Construction has begun in the conversion of the former Stevens Retirement Home into student housing. The College plans to have the building, located at 52 Harpswell Road, ready to use as a chem-free dorm for the 2014-2015 academic year.
A meeting on Tuesday brought architects and engineers from Harriman Associates—the firm overseeing the renovation—together with students and administrators from the College to discuss ideas for the space.
The Town of Brunswick approved the project last April and the College officially acquired the building in June. The building is located near both the Schwartz Outdoor Leadership Center and Farley Fieldhouse.
According to Mark Lee, an architect with Harriman, the building’s 20 rooms will mostly keep doubles, though a few will be singles. The dorm is expected to house 25 to 30 upperclassmen.
According to Senior Vice President for Finance and Administration and Treasurer Katie Longley, a lit walkway from Farley Fieldhouse will also be installed before the beginning of next year.
Design and planning is scheduled to begin in November, with the actual renovation commencing in the spring. If all goes according to plan, students will be able to move into the residence by August 2014.
In the meeting—referred to as a “design charette”—much of the discussion centered on how to make the building as environmentally friendly as possible.
Ideas included a building composting system, rain barrels and bike storage in the basement—an idea that Sustainability Outreach Assistant Andrew Cushing ’12 said has been popular in first-year dorms. Currently though, Longley said, the basement will be used for faculty storage by the Biology Department.

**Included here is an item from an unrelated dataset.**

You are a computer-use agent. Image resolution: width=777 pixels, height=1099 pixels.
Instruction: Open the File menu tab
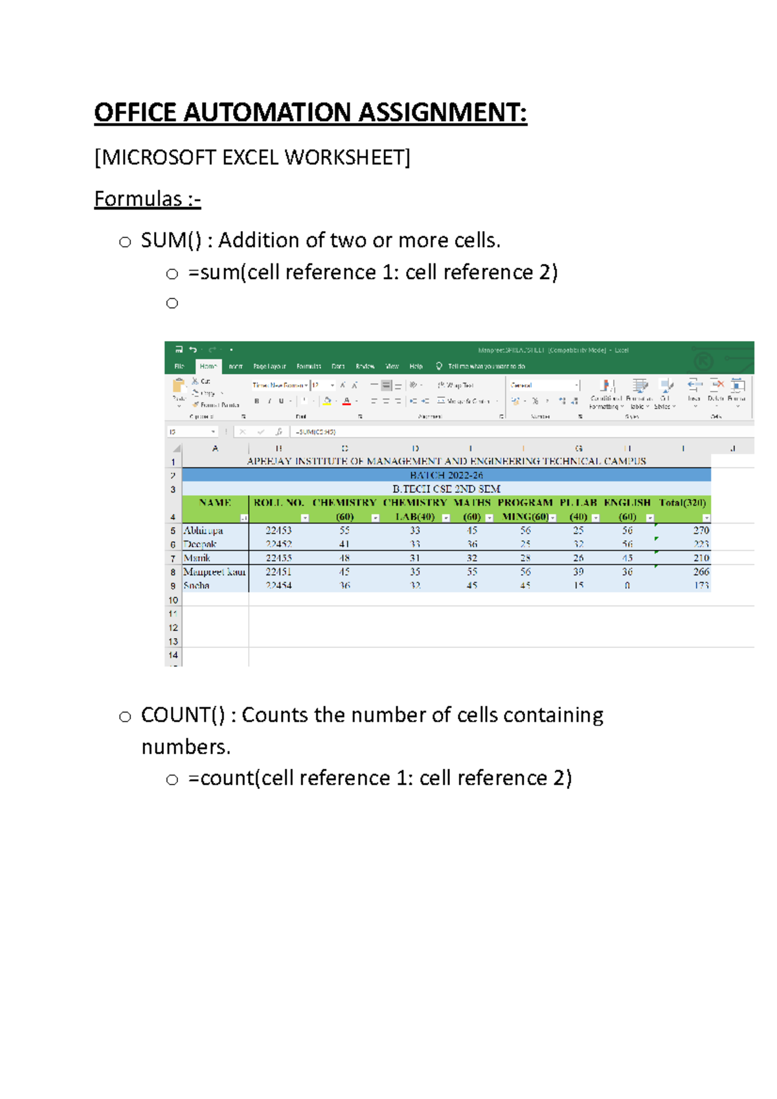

Students also voiced a desire for the option to line-dry their clothes, either on the building’s screen porch or in the rooms.
Lee emphasized that many of the building’s features, like in-room bathrooms, kitchens and common areas, will likely be preserved. Mary Pat McMahon, associate dean of student affairs and director of residential life, said in the meeting that she wants the space to be a strong community environment, “with a cozy, homey feeling to it,” similar to that of a College House.

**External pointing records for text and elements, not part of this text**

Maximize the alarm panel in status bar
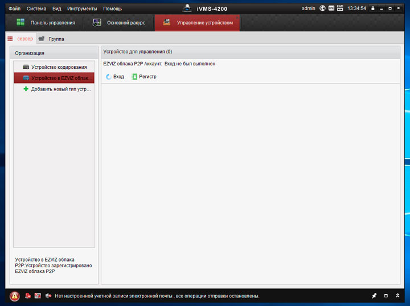410x306 pixels. 386,296
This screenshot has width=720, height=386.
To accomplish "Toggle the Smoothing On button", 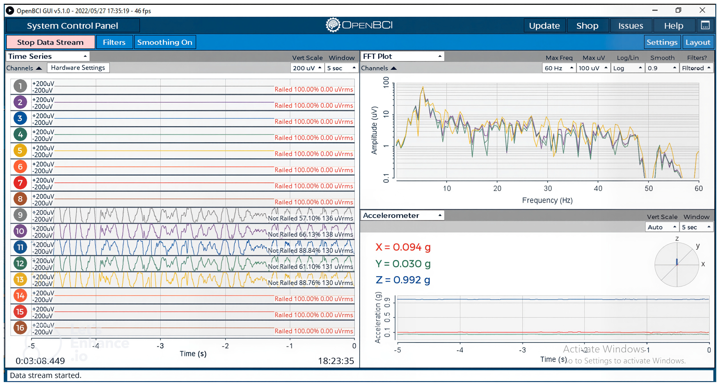I will (x=165, y=42).
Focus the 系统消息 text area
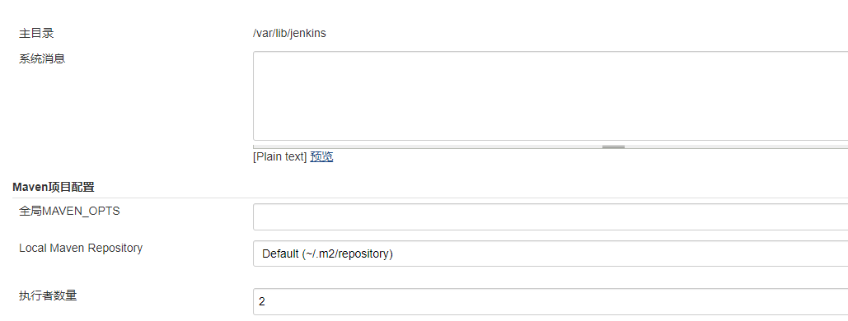 [550, 96]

The building’s location in a residential area necessitates that the residence be chem-free.
“Neighbors do prefer chem-free housing,” said Longley.

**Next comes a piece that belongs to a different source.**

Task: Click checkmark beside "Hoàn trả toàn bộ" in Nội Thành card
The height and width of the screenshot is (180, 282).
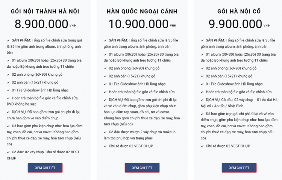Action: click(8, 98)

“The Dean of Students Office [sic] has already designated the building as ‘chem-free’ as part of their internal process,” she added later in an email to the Orient.
The College is also moving forward with plans to move the Bowdoin Organic Garden, currently located across the street from Osher and West Halls on South Street, to the yard on the property of the new dorm.
According to Longley, a cover crop has already been planted at this site, and harvesting is scheduled to begin in 2014. The current location, meanwhile, “will continue to be used for low-intensive gardening until the new garden is functional.”
Another meeting with students is scheduled for next Tuesday, October 22.